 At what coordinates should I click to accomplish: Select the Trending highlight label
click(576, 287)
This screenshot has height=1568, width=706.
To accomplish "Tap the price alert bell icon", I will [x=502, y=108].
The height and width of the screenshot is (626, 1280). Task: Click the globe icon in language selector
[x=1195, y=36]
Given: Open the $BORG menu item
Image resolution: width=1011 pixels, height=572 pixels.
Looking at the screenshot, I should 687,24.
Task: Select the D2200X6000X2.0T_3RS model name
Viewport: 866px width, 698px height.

+===+

Each entry in the listing is to be copied exactly.

*RESPONSE AREA*:
 At what coordinates should I click to accomplish: Select the Trending highlight label
click(576, 287)
This screenshot has height=1568, width=706.
To accomplish "Tap the price alert bell icon", I will [x=502, y=108].
The height and width of the screenshot is (626, 1280). Task: Click the globe icon in language selector
[x=1195, y=36]
Given: Open the $BORG menu item
Image resolution: width=1011 pixels, height=572 pixels.
Looking at the screenshot, I should 687,24.
Task: Select the D2200X6000X2.0T_3RS model name
Viewport: 866px width, 698px height.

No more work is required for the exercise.